### WHAT THE EXERCISE ASKS
Transcribe, word for word, only the lines from the one containing "Instruction: Toggle the" through the end of the material below. Pictures stay out.

### INPUT
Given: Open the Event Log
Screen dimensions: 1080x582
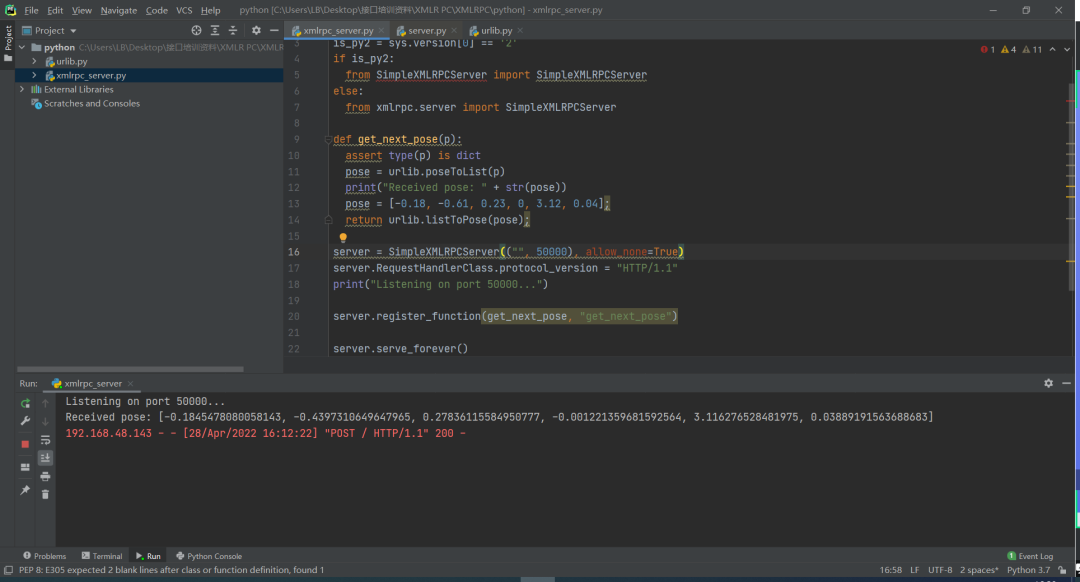Looking at the screenshot, I should (x=1030, y=556).
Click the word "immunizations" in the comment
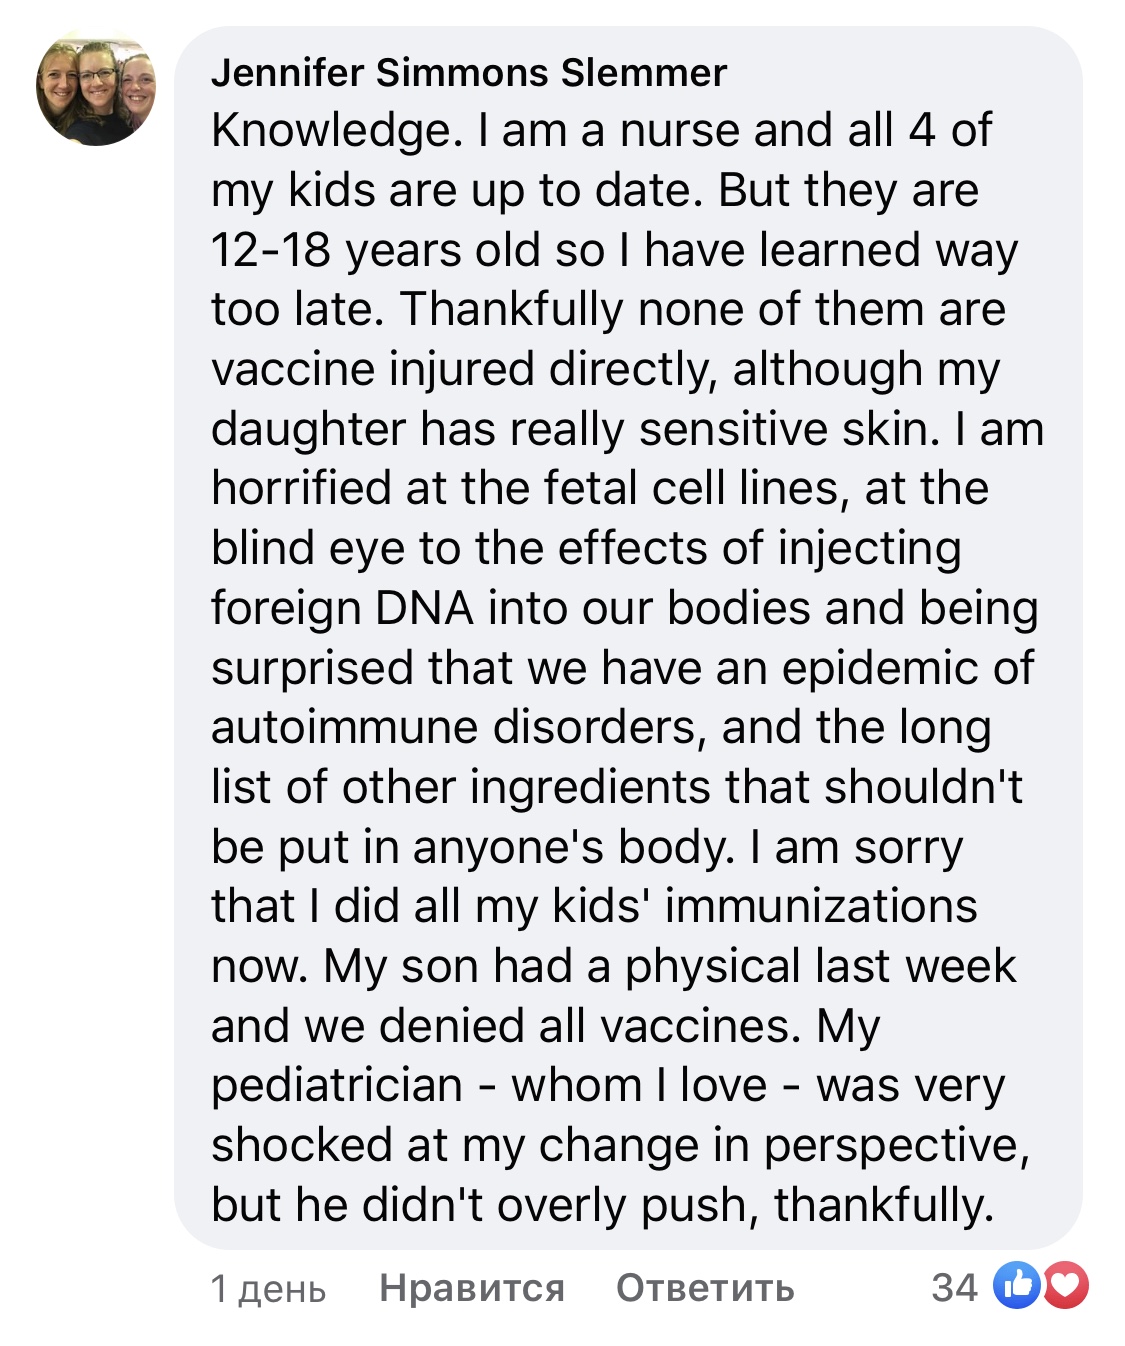The image size is (1125, 1346). pyautogui.click(x=821, y=906)
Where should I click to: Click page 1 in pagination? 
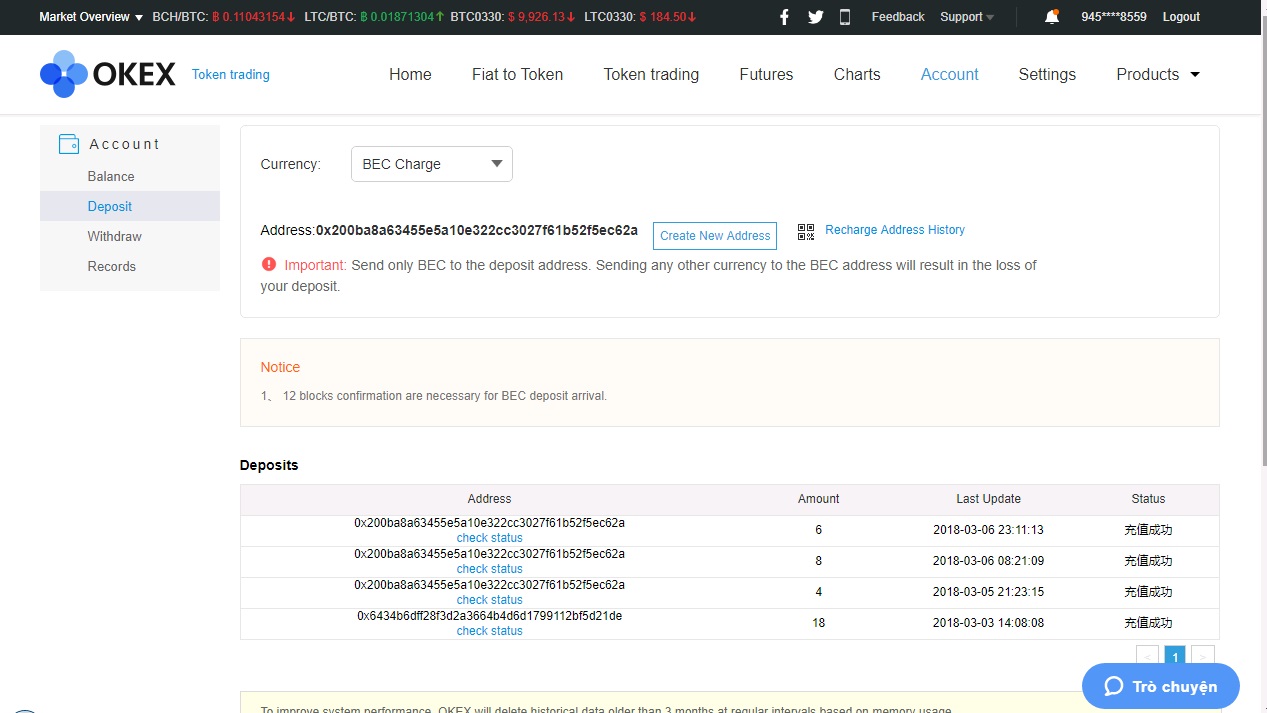point(1175,656)
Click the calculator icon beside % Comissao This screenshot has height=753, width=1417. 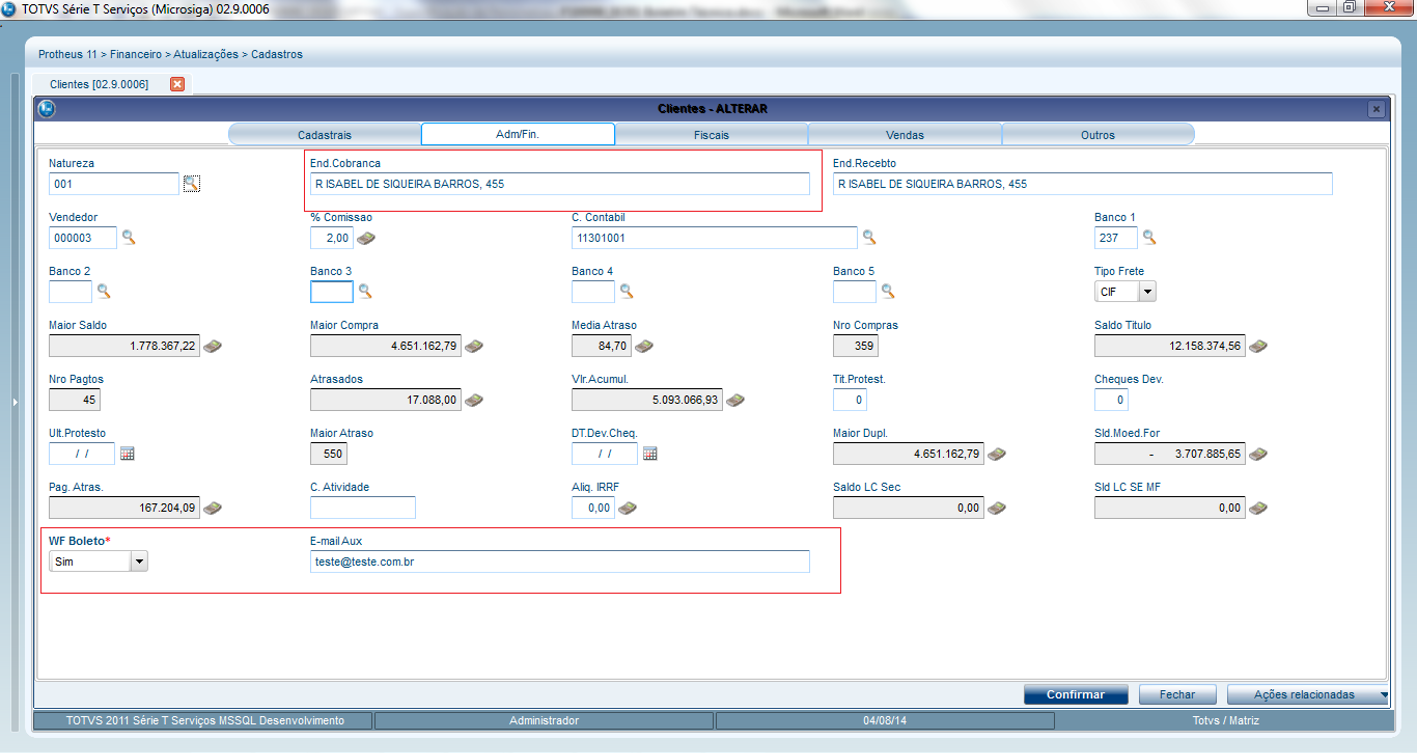[366, 238]
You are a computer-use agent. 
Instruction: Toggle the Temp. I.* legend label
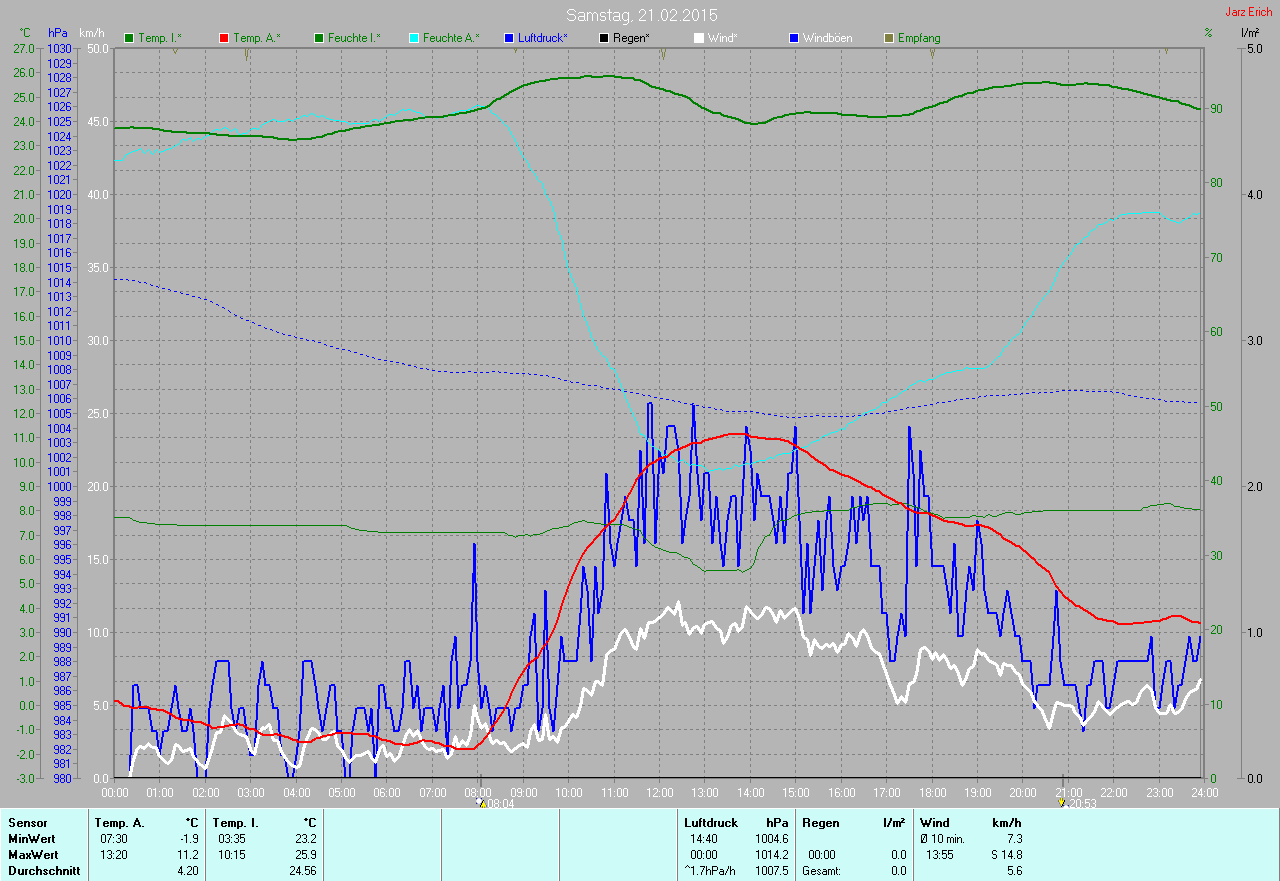[160, 38]
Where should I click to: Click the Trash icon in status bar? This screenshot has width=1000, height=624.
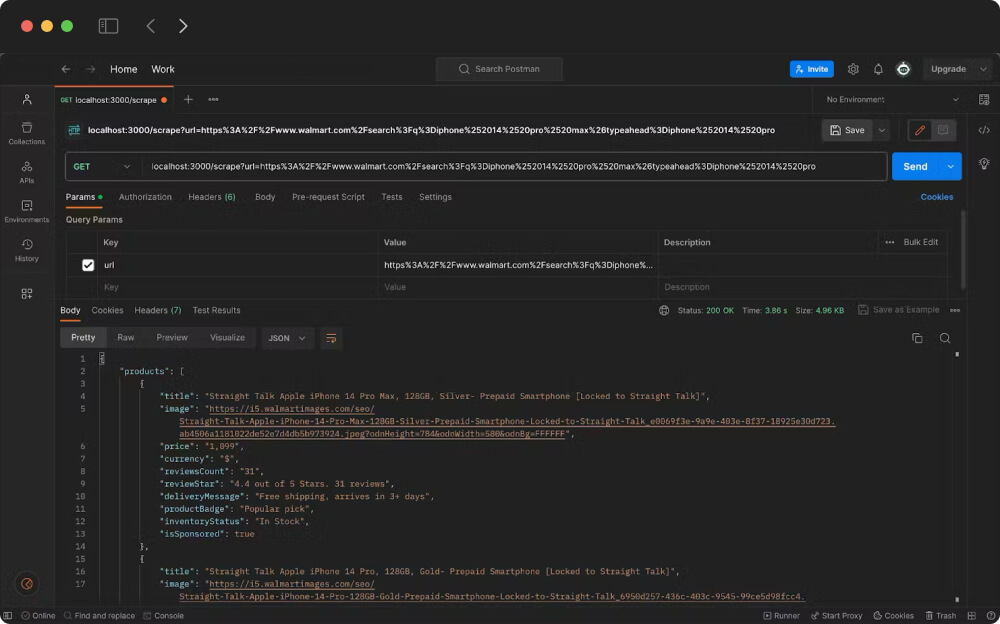click(941, 616)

### WORKED SOLUTION
Instruction: Toggle the Temp. I.* legend label
[160, 38]
Where should I click to: Click the Trash icon in status bar? This screenshot has width=1000, height=624.
click(941, 616)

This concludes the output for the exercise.